Steven Arntson's The Wrap-Up List is a sweet story about a girl whose life is coming to a tragic early end. Set in a world on the verge of war, this is a place where Death selects people at random, accounting for a small percent of fatalities. An interesting concept to say the least, but what I really like about The Wrap-Up List is its diverse cast of characters and inclusion of sensitive subjects into a modern story of friendships, family, kindness, and acceptance.
Summary: In this modern-day suburban town, one percent of all fatalities come about in the most peculiar way. Deaths—eight-foot-tall, silver-gray creatures—send a letter (“Dear So-and-So, your days are numbered”) to whomever is chosen for a departure, telling them to wrap up their lives and do the things they always wanted to do before they have to “depart.” When sixteen-year-old Gabriela receives her notice, she is, of course devastated. Will she kiss her crush Sylvester before it’s too late? Friendship, first love, and fantasy artfully mesh in this magically realistic world that ultimately celebrates life.
Although the book is about death and dying, the book isn't heavy-hearted or tragic. Gabriela's story focuses on the celebration of life in the now, in accomplishing her wrap-up list, and largely helping others to find love, happiness, and hope regardless of whether or not she earns a Pardon from Death.
However it is the characters that interested me most. Gabriela learns her best friend is gay and feeling confused, speaks to her priest about it. The priest tells Gabriela that it is less offensive to God for a woman to be gay than it is for a man. And while my hackles were raised at these archaic opinions, Gabriela's definitive decision that her priest was wrong suddenly changed everything. Well done, Steven Arntson. Thank you for having a modern teen disagree with such an outrageously offensive statement.

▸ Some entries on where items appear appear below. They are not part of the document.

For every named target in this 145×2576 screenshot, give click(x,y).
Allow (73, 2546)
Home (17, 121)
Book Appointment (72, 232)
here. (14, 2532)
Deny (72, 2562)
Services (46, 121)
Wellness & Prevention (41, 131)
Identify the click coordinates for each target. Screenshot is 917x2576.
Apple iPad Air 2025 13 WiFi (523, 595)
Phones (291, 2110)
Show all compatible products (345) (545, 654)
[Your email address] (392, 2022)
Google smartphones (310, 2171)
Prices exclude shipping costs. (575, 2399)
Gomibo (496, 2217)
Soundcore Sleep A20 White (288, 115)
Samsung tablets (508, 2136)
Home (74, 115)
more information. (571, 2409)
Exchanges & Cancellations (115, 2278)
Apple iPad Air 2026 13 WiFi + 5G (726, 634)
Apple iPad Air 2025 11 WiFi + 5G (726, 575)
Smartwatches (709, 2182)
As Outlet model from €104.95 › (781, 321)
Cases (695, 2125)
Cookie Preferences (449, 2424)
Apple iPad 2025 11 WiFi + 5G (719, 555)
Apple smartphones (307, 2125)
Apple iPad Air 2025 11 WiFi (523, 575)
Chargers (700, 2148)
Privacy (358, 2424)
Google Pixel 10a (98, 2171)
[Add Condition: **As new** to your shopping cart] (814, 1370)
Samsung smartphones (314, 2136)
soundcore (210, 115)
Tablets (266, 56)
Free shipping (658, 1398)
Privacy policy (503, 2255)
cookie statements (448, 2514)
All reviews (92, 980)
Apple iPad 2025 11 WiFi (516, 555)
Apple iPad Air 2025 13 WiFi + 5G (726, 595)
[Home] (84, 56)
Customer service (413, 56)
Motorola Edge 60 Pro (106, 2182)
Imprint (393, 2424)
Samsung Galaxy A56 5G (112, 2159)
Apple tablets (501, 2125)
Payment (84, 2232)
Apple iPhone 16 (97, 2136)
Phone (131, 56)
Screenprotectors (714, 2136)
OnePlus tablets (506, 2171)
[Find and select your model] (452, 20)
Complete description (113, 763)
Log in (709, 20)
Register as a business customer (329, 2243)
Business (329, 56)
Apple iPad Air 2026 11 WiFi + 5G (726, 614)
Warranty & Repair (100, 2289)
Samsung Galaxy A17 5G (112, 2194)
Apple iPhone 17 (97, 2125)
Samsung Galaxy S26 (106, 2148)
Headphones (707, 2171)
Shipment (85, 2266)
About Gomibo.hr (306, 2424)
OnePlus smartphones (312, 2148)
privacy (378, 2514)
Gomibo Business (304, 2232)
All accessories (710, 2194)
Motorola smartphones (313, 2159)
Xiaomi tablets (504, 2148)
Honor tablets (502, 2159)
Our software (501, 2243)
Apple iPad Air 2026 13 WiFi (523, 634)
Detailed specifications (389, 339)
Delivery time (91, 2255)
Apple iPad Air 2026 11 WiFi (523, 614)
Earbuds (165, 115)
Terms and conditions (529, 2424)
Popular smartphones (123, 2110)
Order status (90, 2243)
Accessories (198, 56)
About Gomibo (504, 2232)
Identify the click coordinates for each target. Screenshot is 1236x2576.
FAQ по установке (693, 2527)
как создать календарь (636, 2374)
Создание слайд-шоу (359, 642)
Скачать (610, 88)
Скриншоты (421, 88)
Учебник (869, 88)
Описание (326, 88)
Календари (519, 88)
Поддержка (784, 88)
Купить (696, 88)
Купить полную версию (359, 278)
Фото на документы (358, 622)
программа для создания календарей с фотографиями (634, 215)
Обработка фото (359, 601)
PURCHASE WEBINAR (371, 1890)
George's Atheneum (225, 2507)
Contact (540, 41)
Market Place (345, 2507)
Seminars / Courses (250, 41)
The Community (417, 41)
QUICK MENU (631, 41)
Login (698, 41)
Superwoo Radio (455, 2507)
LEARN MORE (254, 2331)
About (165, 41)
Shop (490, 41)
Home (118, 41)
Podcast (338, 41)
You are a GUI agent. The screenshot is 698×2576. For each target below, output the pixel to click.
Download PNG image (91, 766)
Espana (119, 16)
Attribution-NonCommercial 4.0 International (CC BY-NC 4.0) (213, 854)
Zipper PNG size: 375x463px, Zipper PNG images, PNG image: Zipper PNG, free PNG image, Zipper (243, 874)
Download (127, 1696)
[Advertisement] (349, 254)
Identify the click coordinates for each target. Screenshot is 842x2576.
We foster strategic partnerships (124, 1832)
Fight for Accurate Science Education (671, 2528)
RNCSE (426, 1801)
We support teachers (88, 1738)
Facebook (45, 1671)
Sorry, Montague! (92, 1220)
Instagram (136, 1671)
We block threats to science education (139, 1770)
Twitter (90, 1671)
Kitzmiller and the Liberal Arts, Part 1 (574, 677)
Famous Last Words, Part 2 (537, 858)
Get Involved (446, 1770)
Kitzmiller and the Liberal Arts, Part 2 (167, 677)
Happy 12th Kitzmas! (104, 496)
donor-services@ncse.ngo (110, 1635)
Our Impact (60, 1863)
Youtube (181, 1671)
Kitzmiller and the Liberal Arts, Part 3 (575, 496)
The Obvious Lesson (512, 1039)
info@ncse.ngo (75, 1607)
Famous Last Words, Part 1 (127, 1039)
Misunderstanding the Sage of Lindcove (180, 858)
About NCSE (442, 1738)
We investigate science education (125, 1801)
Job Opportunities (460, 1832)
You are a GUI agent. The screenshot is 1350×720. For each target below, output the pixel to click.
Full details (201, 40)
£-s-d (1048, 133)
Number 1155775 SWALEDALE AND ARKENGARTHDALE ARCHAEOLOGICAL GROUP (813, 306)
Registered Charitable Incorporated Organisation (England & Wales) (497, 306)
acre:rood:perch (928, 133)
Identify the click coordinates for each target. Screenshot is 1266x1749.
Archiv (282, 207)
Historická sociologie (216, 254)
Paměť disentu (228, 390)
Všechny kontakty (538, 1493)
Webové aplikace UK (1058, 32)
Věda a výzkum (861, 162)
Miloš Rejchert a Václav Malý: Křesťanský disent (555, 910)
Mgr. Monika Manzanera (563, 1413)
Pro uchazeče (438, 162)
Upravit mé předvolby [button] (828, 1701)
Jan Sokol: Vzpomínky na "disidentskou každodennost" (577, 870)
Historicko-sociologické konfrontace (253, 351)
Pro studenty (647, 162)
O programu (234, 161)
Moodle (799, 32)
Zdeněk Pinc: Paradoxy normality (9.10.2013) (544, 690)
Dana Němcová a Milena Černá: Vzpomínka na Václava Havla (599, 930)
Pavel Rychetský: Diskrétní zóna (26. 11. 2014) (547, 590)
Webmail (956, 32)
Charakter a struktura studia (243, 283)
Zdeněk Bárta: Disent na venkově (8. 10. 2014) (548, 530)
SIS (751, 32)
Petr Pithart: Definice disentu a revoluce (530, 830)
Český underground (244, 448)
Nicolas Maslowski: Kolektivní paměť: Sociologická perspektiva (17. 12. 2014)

Other sensitive subjects include racism (Gabriela has never met her mother's parents as they shunned their own daughter for marrying a Mexican man), and the book's heavy use of religion. Gabriela attends Mass, prays, and God comes up quite often.
Although some of the content may be objectionable for some parents or educators, I quite enjoyed the story. It was refreshing to see sexuality, religion, race, etc. all bound up in a story about life and death. Gabriela's "wrap-up list" is enormously generous to others and her choices and actions are self-sacrificing, brave, and kind. In the end, there is only kindness, love, and generosity.
This is a great novel for middle grade readers and an excellent choice to spark some discussion about character, the world, and the nature of life, death, and the afterlife.